Menurut dia, investasi properti komersial di Asia,Pasifik menyumbang 51 persen dari seluruh penjualan investasi properti pada 2010, sedangkan investasi properti ritel menyumbang 22 persen dan industri sekitar 11 persen.
"Investasi properti komersial merupakan sektor yang paling diminati para investor sepanjang 2010 hingga kuartal I-2011. Hal ini disebabkan oleh pemulihan harga sewa yang membaik karena didorong meningkatnya permintaan sewa dari penghuni gedung, "ujarnya.
Glenn menjelaskan, China dengan pertumbuhan ekonomi yang tinggi mencatat persentase tertinggi dalam volume penjualan investasi properti di Asia-Pasifik sebesar 71,9 persen atau sekitar USD930 juta. Posisi selanjutnya masing-masing diikuti oleh Jepang (3,6 persen), Singapura (3,5 persen), Australia (2,8 persen), Hong Kong (1,8 persen), Taiwan (1,3 persen),Thailand (1,1 persen), India (0,8 persen),Korea Selatan (0,7 persen), dan Malaysia (0,4 persen).
Sementara itu, untuk industri properti di Indonesia, Executive Director Cushman & Wakefield Indonesia Handa Sulaiman mengatakan bahwa perkembangan yang terjadi cukup lambat jika dibandingkan dengan negara lainnya di kawasan Asia-Pasifik
Hal itu antara lain akibat terkendala oleh suku bunga tinggi,infrastruktur yang belum berkembang, dan regulasi yang belum kuat, terutama soal kepemilikan asing. Akibatnya, perusahaan asing yang beroperasi di Indonesia masih sedikit. "Properti sebetulnya tidak berkembang pesat, memang disebabkan satu hal yakni infrastruktur yang kurang. Banyak pembangunan sektor properti oleh asing terkendala atau investor asing enggan mengembangkan di Indonesia karena macet," kata Handa.

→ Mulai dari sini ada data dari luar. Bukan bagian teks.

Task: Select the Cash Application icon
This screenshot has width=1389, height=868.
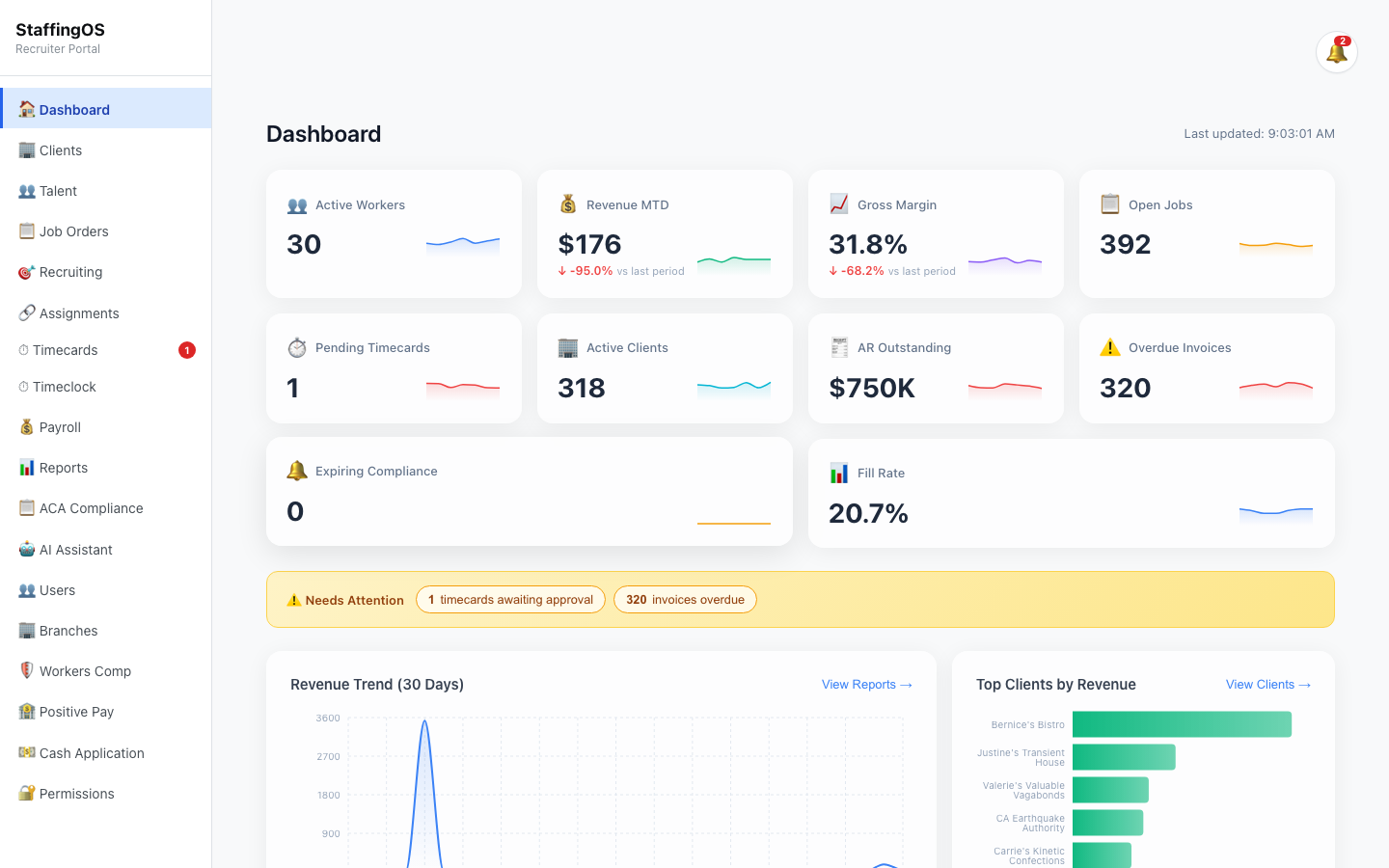Action: (x=27, y=752)
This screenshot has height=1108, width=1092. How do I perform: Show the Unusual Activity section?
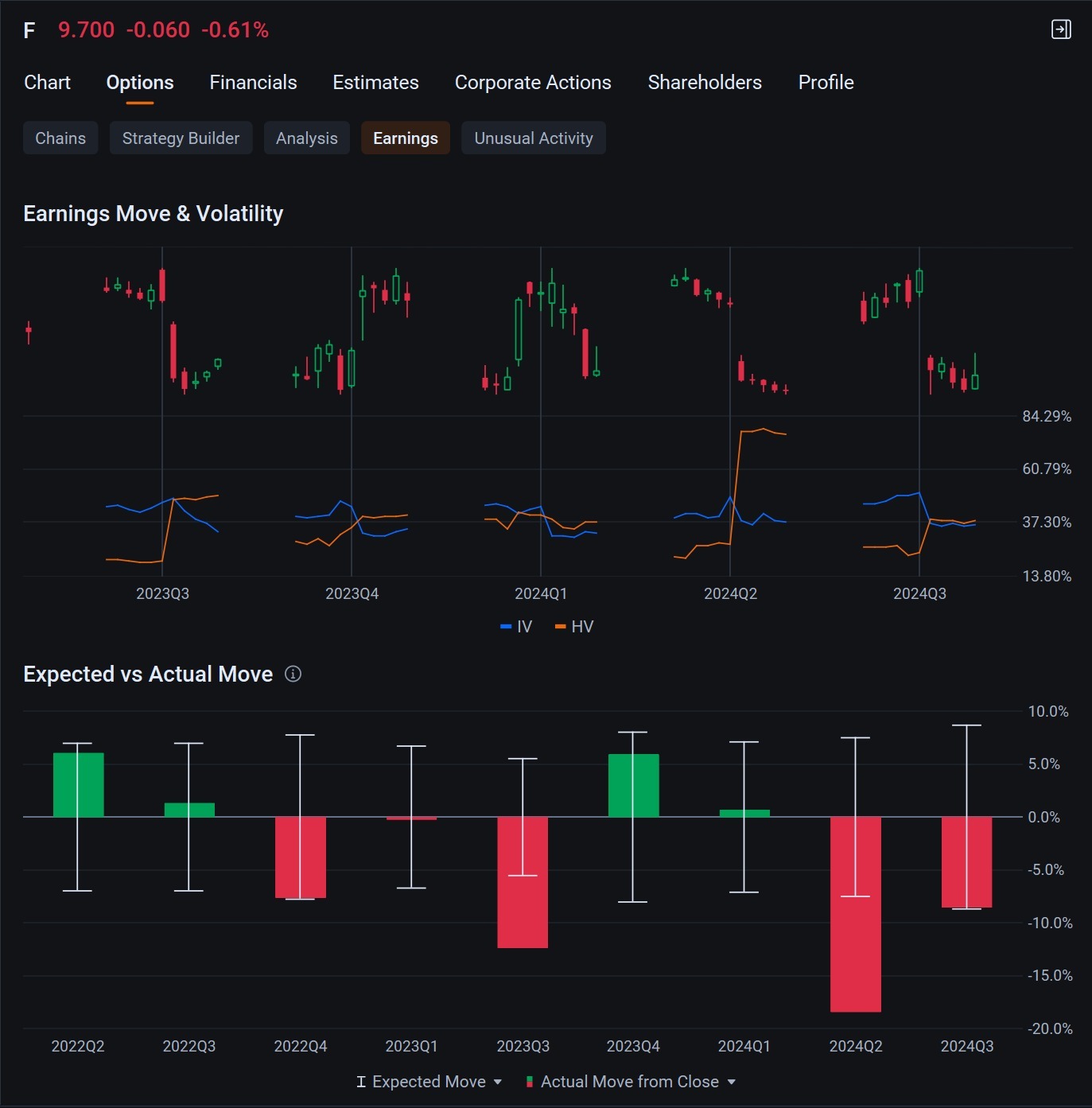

Meskipun demikian, lanjutnya, pasar Indonesia masih cukup menarik sebagai sasaran investasi properti jika dibandingkan dengan Singapura, Hong Kong, atau negara maju lainnya. Hal itu lantaran harga jual lahan ataupun properti masih termurah.
Terkait regulasi, Handa berharap pemerintah yang saat ini tengah menggodok Rancangan Undang-Undang Rumah Susun dapat mengakomodasi kepentingan investor hingga mampu meningkatkan industri properti di Tanah Air.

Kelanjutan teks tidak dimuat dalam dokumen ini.